History of the Georgian Jewish Community
According to the legendary tradition based on annals «Kartlis Tshovreba» («Life of Kartli»), the first Jews have appeared in Georgia after a gain of Jerusalem Navuhodonosorom (586 BC). According to the historian sources, first Jews arrived in Western Georgia in the 6th century AD, which at the time was ruled by the Byzantine Empire. Part moved to the Eastern Georgian regions, ruled by the Persians, where Jews were tolerated, as opposed to the suppression Jews suffered under the rule of the Byzantine Empire.
From the Middle Ages through the first half of the nineteenth century a feudal system existed in Georgia. In this system, Jews belonged to the serf class (persons having a master). In the 18th and 19th centuries, Georgia was the scene of many wars. The Jews were deprived from their property. Whereas initially they sought and received protection from the feudal lords, to which they turned to escape immediate danger, the Jews were oppressed by them in a later stage. Being serfs, they were not forced to convert to Christianity.
The Jews of Georgia spoke Georgian to which they added Hebrew words.
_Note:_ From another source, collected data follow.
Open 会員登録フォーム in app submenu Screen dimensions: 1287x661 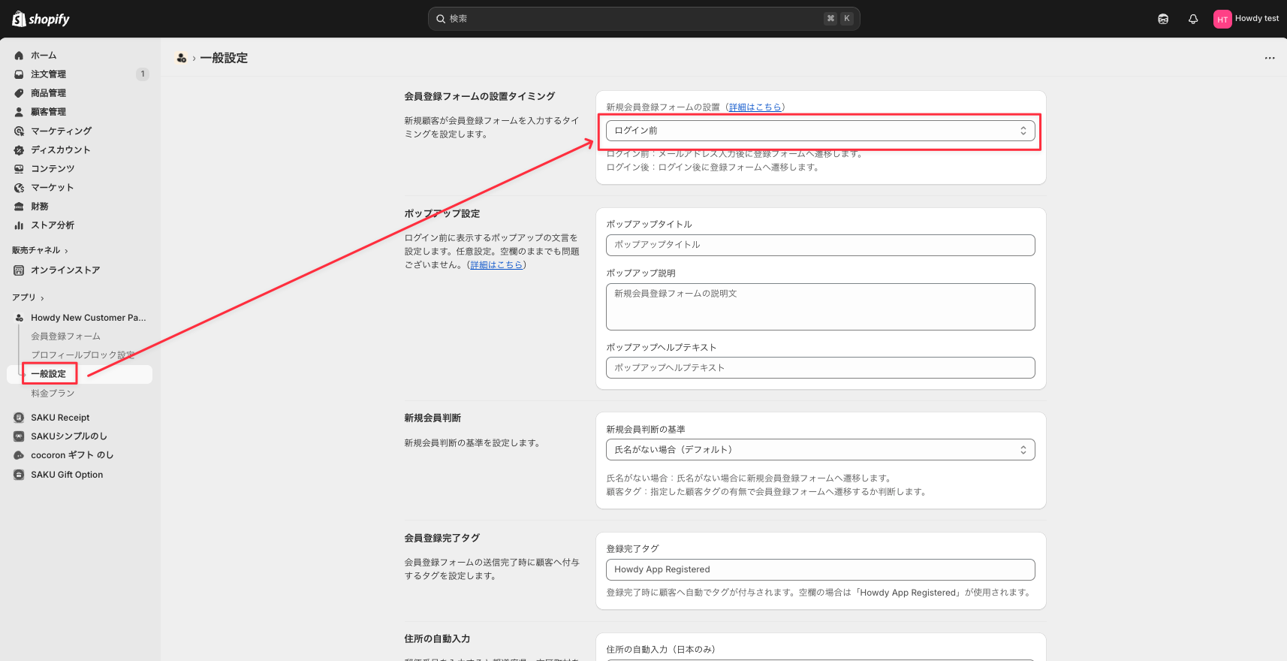coord(65,337)
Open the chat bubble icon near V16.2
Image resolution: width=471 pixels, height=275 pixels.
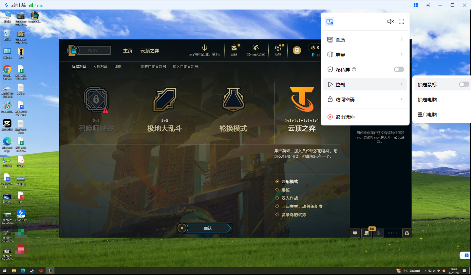pyautogui.click(x=355, y=233)
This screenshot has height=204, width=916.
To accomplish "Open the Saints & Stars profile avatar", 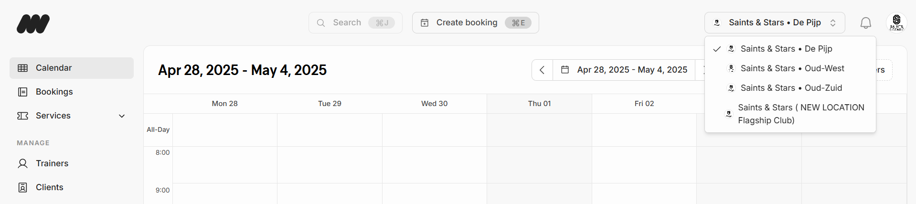I will (x=896, y=22).
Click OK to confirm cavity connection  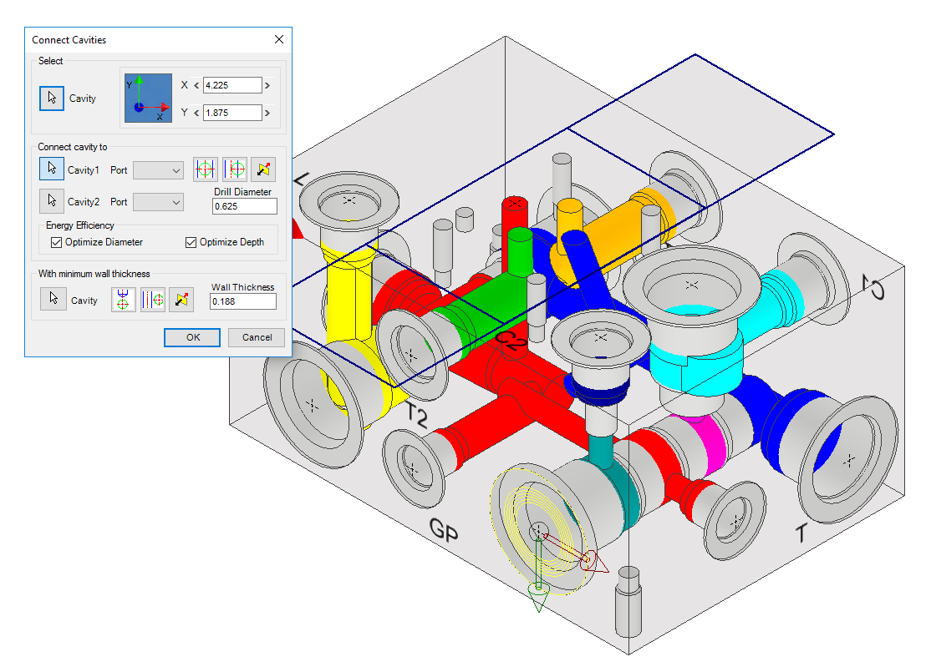coord(193,337)
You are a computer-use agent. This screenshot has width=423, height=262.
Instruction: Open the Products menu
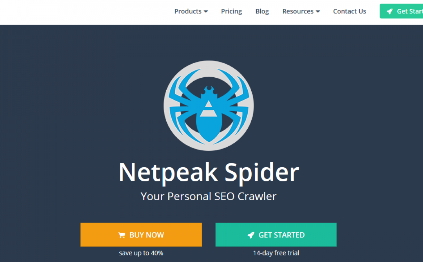pos(191,11)
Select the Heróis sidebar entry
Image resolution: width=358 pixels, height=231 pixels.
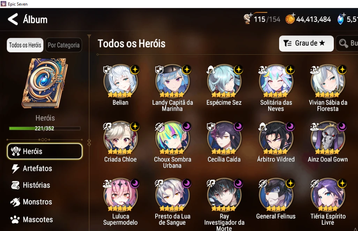45,151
Sometimes this is called Judeo-Georgian, although it is actually a dialect of Georgian.
In 1801, Georgia was annexed to the Russian Empire. While in the previous centuries the attitude of the Georgian people towards the Jews had been tolerant, it was during this time that the Jews of Georgia began experiencing anti-Semitism, induced by Tsarist officials and the Russian Orthodox Church. Blood libels took place between 1850 and 1884. Another result of the Russian annexation to Georgia was the development of ties between the native Georgian Jews and the Ashkenazi Russian Jews, who were settled in Georgia by the Russian administration in the first decade of the nineteenth century. Zionist activity was the first field of genuine cooperation between the Georgian and the Ashkenazi Jews. Its adherents were mainly Ashkenazi Jews, while the Georgian Jews continued the community’s more traditional way of life. The first Zionist organization in Georgia was founded in Tbilisi in 1897.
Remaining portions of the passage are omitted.